d’expression comme une valeur socio-politique suprême pose le problème de la
recevabilité de ces notions chez ceux qui possède le pouvoir. Mais ce qui est sérieux,
c’est que la société civile éprouve des pressions de force pour protéger les
libertés individuelle et collective.
Sur la seine
pratique nous assistons à des violations très répondu de ces fondamentaux à
travers des restrictions de la liberté d’expression dans beaucoup de pays du
printemps arabe comme on peut le constater à travers les rapports de Human
Rights Watch ou les rapports d’Amnistie international. À ce niveau , il y a la menace du contrôle
étatique, qui peut intervenir sous forme de censure ou d’autocensure.
Le processus
de la démocratisation de la société tunisienne dans le contexte
post-révolutionnaire a permis de posséder une
grande variété d’instruments et de procédure pour l’exercice du Droit de
liberté d’expression. Néanmoins, il y a une obligation pour l’État d’inclure
les libertés dans la nouvelle constitution et de fournir des remèdes en cas de
violation présumée. Le rôle de l’éducation
et de la culture en tant que moyen d’enraciner le pluralisme dans la société
est déterminant et pourrait contribuer de manière décisive, à l’intériorisation
des valeurs axées autour des droits de l’homme, la liberté et de la
citoyenneté.
dimanche 7 octobre 2012
Unissons-nous pour la Tunisie
L’allure
monumentale de la révolution tunisienne est chose si frappante que les grandes agences internationales de média ont une
tendance à n’en considérer que l’ensemble ou, s’ils en abordent les éléments, à
n’envisager que la manière dont ils ont concourt. Depuis la chute de « l’Ancien
Régime », la révolution tunisienne a fait l’objet d’une pléiade de
travaux, de pamphlets, de films, de documentaires et de romans. Beaucoup d’intellectuels
ont senti l’importance de l’événement et le poids de la responsabilité devant l’histoire
ce qui a permis aux tunisiens de découvrir une nouvelle image de leurs pays reflétée
par le mouvement révolutionnaire.
La
mobilisation du peuple entre le 17 Décembre 2010 et le 14 Janvier 2011 a rendu
possible de libérer les forces créatrices dans tous les domaines et de faire accélérer
les énergies pour montrer la capacité des tunisiens à rester dynamique et avide
de liberté. Le peuple tunisien a montré qu’il était possible
de déloger la dictature sans armes, par les forces de nombre, dans une attitude
pacifique et positive.
Notre pays a
rompu avec les anciennes pratiques où la répression, la corruption et la peur
dominaient et contrôlaient toutes les forces vives de la société. C’est grâce à
la révolution que nous sommes sortis de la léthargie, du silence pour descendre
dans les rues et faire appel à la démocratie, à la pluralité et à l’État de
droit. Cette dynamique lancée dans la société tunisienne s’appuyait sur la
culture de la citoyenneté et du patriotisme.

Données fournies =>
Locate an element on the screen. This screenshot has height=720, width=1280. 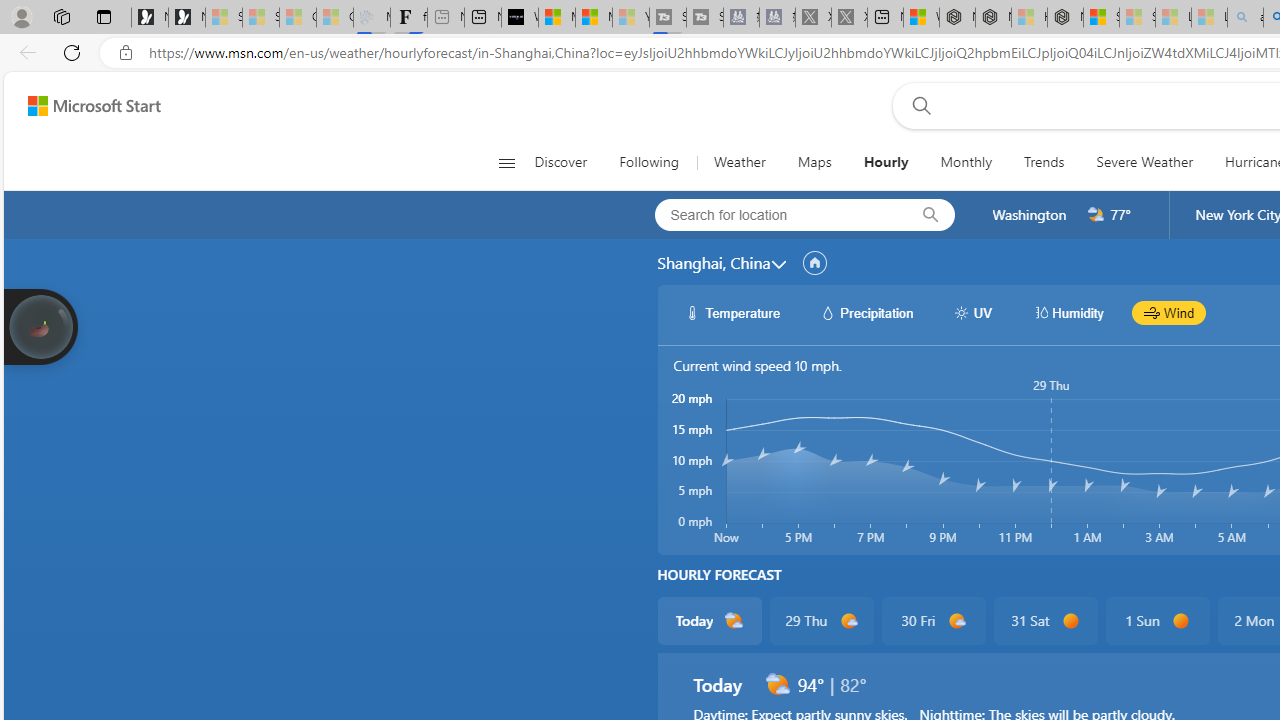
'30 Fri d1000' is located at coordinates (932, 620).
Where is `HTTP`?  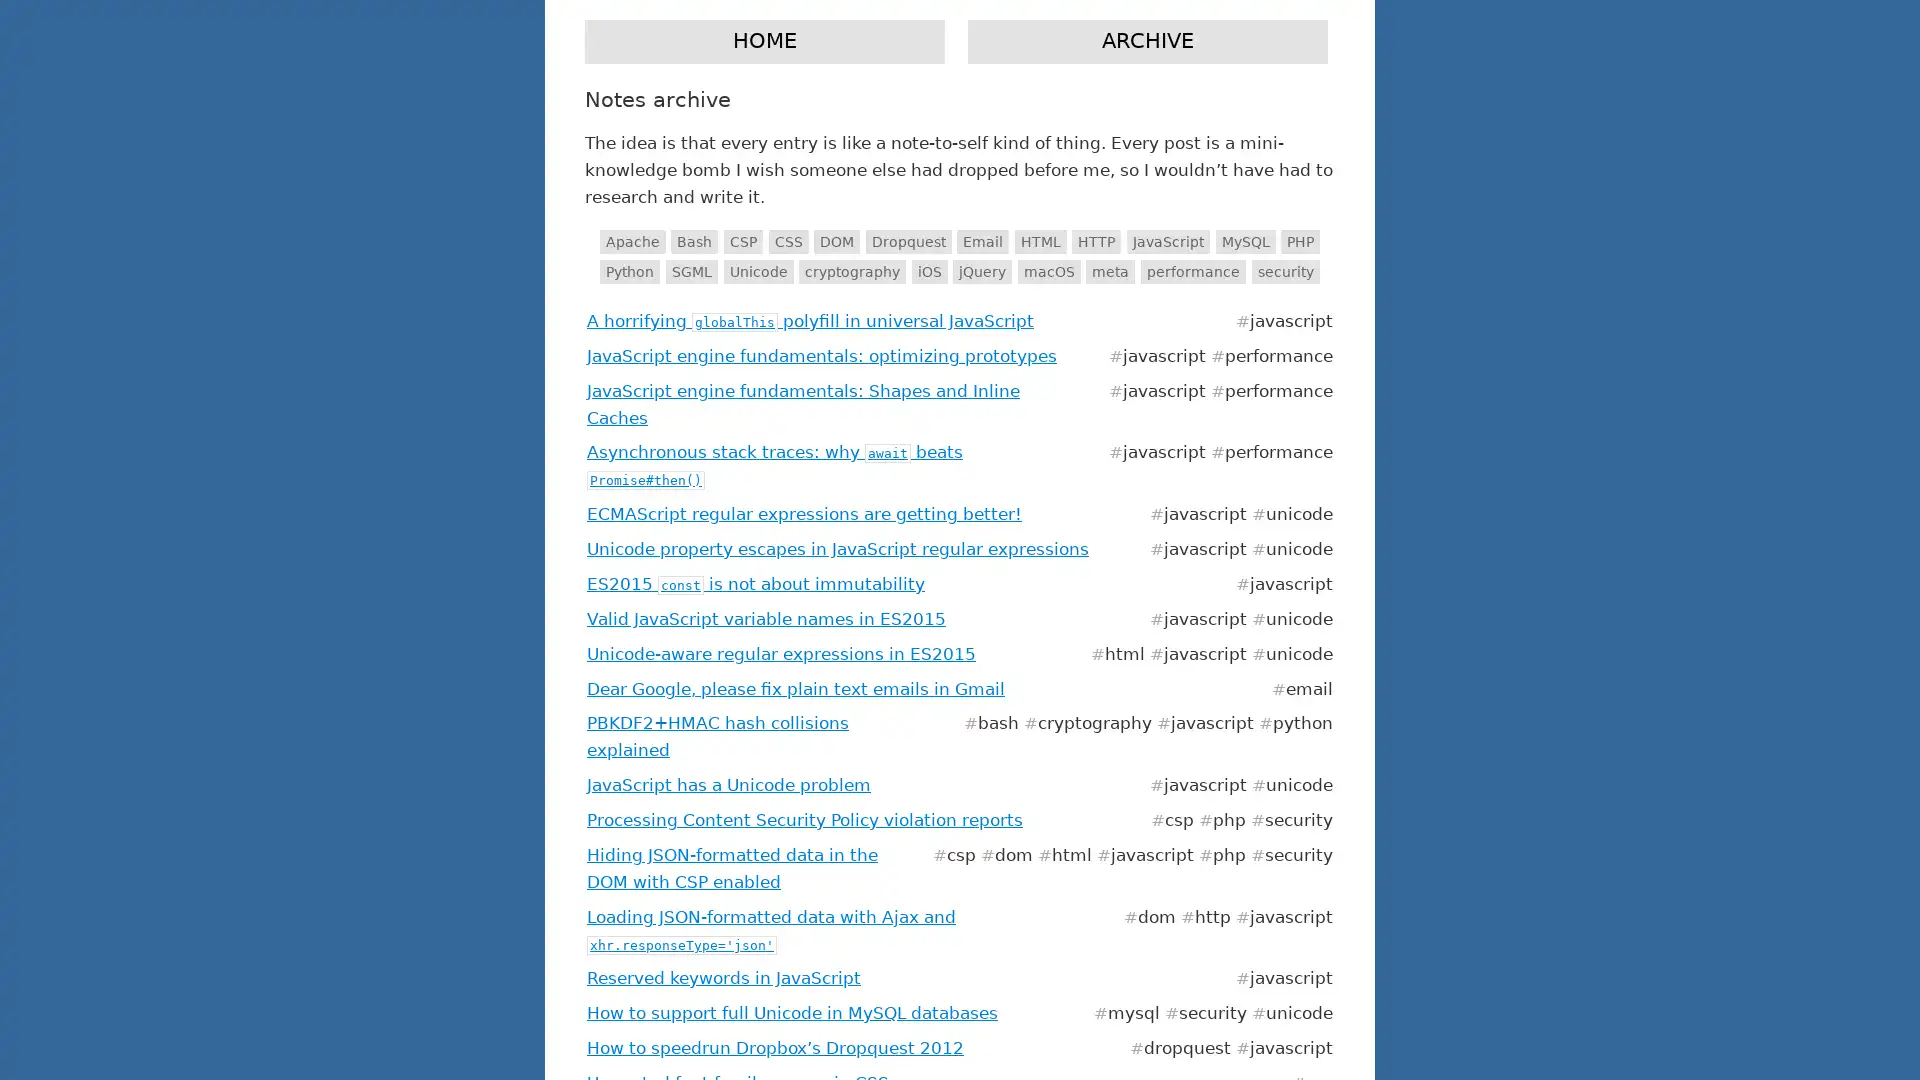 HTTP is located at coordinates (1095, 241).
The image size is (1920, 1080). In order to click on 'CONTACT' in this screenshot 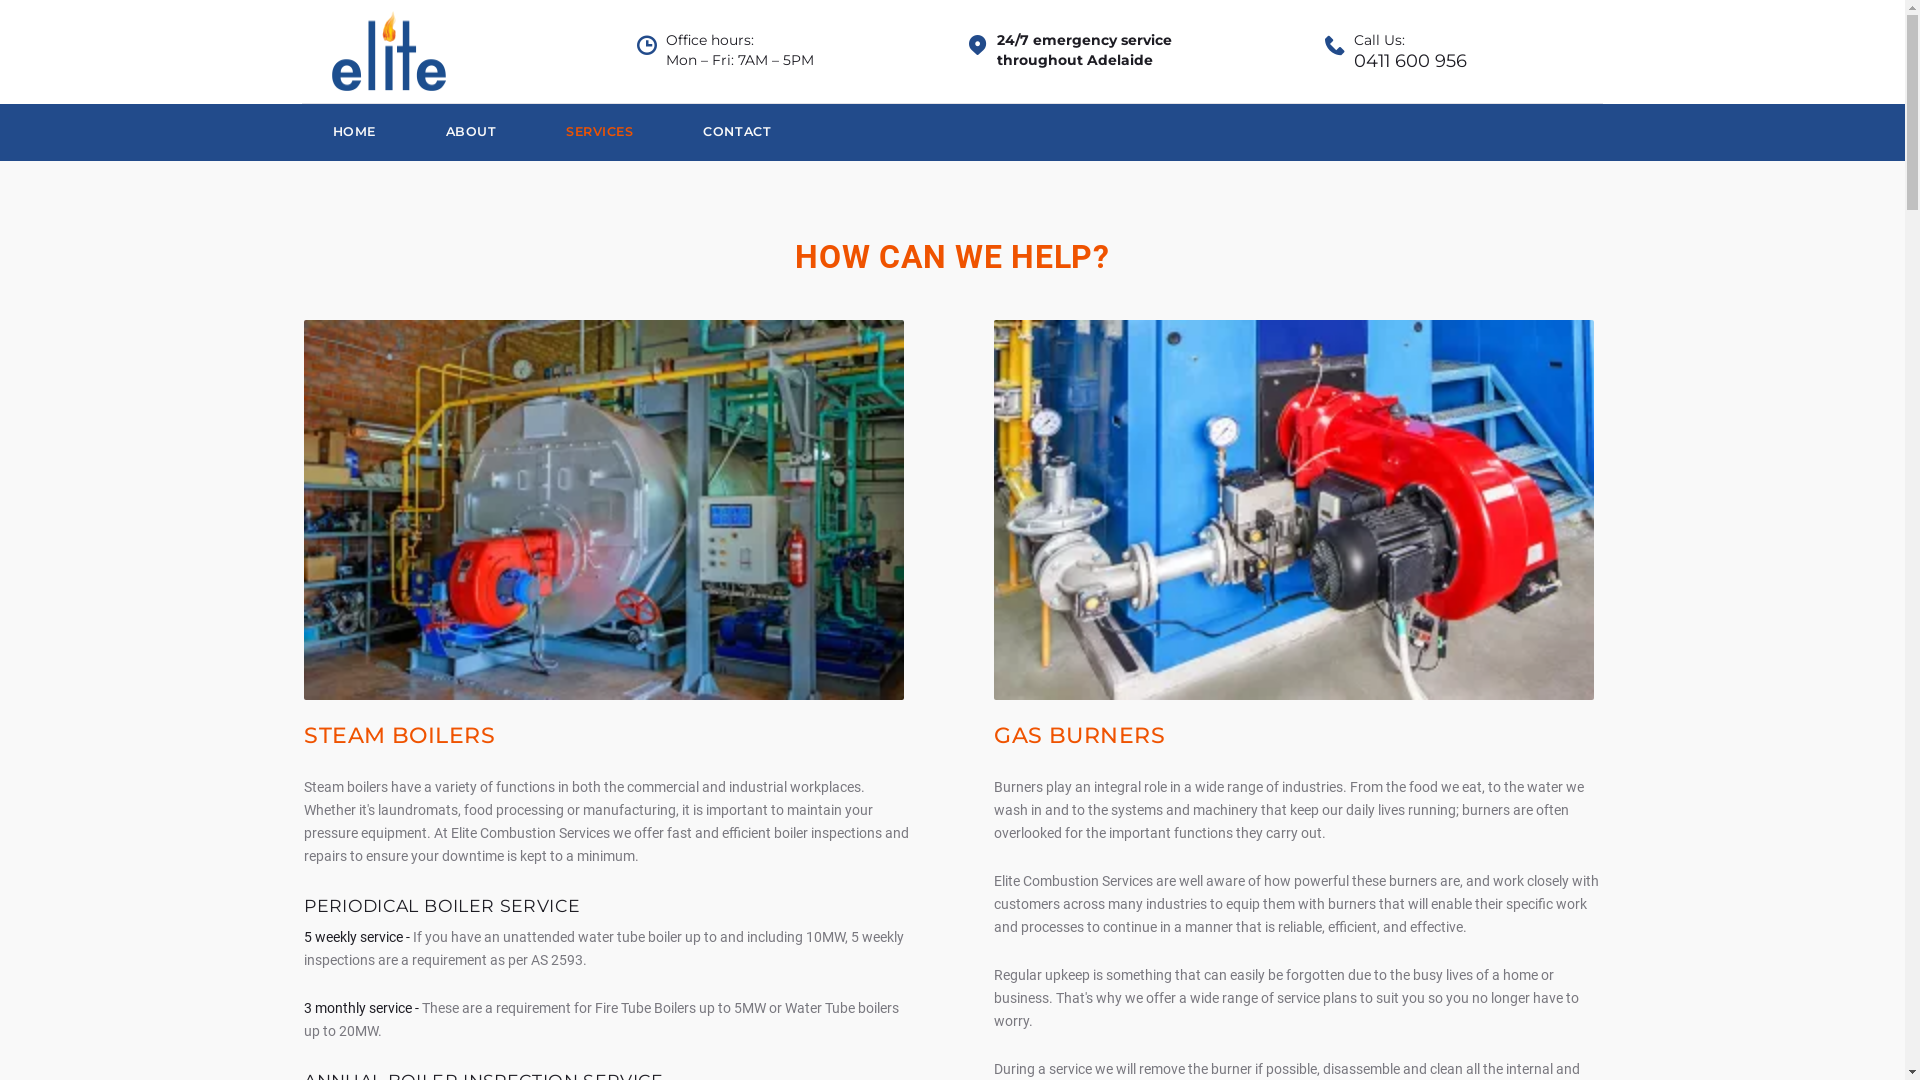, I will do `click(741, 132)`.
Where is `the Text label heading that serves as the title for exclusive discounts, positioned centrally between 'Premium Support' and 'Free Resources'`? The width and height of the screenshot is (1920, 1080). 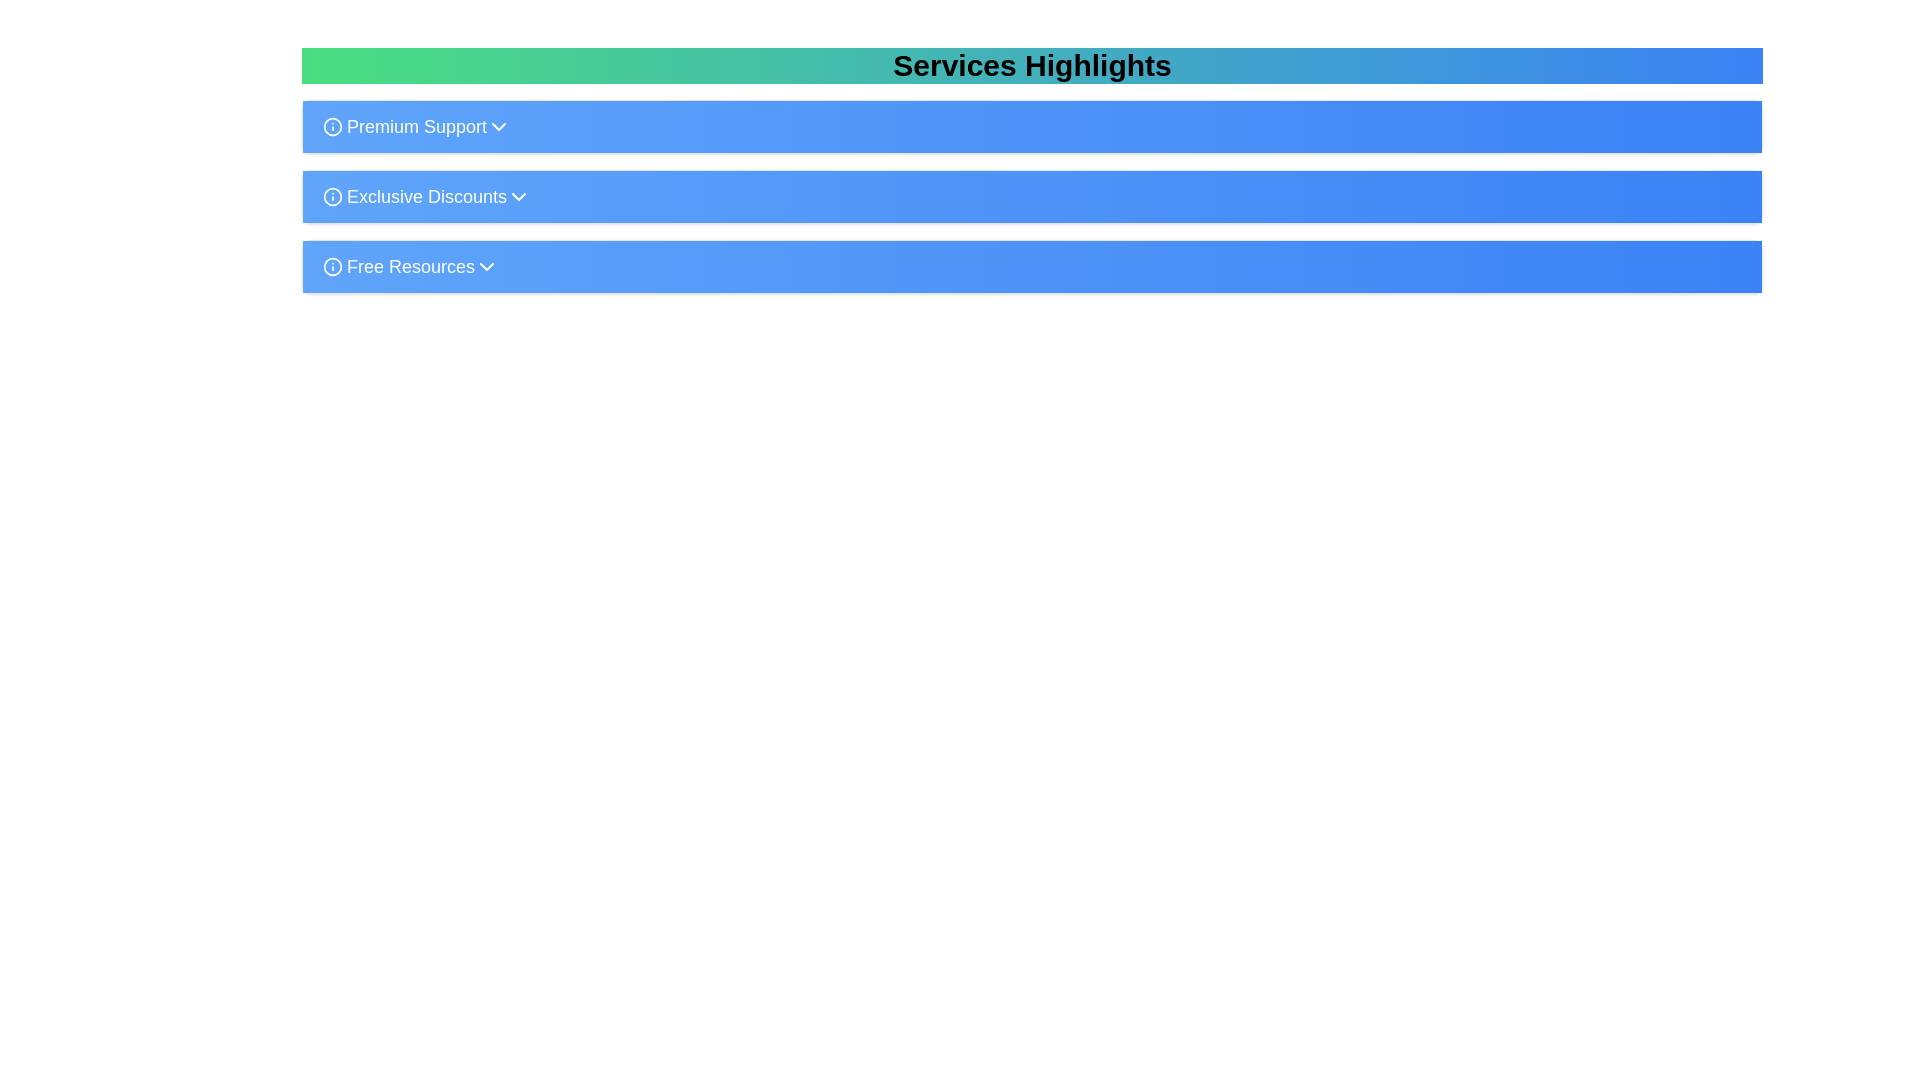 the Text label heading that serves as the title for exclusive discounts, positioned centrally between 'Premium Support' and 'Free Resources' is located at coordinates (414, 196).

Consigne =>
D'après le texte à analyser, entre quelles dates la mobilisation du peuple tunisien a-t-elle eu lieu ?

Réponse attendue =>
Entre le 17 décembre 2010 et le 14 janvier 2011.